__Exercise__: Filter the records for lines holding the string "agent".

··· Data for review

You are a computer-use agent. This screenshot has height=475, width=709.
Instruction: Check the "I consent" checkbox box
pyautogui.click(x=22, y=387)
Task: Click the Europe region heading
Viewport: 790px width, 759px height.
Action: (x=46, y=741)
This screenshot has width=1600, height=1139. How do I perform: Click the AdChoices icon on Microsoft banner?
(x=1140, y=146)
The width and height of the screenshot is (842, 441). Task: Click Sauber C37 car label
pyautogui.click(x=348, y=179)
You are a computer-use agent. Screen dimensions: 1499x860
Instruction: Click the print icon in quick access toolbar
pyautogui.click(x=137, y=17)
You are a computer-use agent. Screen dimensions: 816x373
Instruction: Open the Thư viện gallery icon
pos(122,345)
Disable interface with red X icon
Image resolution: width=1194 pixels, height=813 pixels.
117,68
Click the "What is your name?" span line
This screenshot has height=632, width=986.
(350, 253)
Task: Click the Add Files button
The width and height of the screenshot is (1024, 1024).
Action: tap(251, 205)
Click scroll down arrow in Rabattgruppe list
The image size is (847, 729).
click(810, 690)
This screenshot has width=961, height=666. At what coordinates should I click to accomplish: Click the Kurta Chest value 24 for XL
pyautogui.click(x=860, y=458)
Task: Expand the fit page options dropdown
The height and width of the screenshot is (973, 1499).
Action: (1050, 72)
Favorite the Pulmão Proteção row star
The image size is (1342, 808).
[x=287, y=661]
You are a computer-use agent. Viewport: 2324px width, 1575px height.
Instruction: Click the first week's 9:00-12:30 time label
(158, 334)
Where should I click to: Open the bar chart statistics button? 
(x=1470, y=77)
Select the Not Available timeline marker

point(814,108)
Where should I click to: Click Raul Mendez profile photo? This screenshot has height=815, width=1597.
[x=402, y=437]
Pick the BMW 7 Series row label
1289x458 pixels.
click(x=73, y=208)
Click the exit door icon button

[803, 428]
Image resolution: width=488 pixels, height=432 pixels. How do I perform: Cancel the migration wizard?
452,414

······

__Solution__:
You are a computer-use agent. This screenshot has height=475, width=709.
You are a computer-use agent. Screen dimensions: 1499x860
You are a computer-use agent. Screen dimensions: 816x373
You are a computer-use agent. Viewport: 2324px width, 1575px height.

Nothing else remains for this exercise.